Written exercise
Can you update the records from the first line through the line containing "Action: pos(331,14)" by replacing "checkbox" with "check box" and leaving everything else unchanged?

Extracted entries
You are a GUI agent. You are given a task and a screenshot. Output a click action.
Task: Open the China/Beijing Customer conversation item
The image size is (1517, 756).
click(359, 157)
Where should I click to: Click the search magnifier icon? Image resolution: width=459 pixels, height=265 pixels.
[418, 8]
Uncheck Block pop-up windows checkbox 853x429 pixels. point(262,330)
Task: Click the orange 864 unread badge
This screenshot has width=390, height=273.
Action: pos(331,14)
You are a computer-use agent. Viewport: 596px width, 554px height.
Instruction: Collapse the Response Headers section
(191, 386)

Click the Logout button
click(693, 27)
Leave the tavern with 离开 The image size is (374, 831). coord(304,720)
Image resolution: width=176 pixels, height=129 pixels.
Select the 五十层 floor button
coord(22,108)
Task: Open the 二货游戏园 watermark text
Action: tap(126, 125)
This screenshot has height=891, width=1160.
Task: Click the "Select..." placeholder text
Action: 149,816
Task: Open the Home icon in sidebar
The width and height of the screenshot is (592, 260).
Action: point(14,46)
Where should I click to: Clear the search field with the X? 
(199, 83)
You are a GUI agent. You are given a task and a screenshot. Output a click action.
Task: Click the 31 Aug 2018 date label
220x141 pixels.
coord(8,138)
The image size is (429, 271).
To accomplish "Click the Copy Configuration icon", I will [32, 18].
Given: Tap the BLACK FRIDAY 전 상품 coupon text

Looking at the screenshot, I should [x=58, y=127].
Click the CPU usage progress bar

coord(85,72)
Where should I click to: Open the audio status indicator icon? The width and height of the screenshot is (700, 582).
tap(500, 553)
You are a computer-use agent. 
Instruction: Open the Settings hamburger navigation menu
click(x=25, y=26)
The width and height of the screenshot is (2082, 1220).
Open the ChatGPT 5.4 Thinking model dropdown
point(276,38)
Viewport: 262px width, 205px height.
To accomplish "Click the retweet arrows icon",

Final result
You are a GUI agent. You are given a task and a screenshot. Output a click action.
Task: Open the China/Beijing Customer conversation item
The image size is (1517, 756).
click(359, 157)
Where should I click to: Click the search magnifier icon? Image resolution: width=459 pixels, height=265 pixels.
[418, 8]
Uncheck Block pop-up windows check box 853x429 pixels. point(262,330)
Task: Click the orange 864 unread badge
This screenshot has width=390, height=273.
Action: pos(331,14)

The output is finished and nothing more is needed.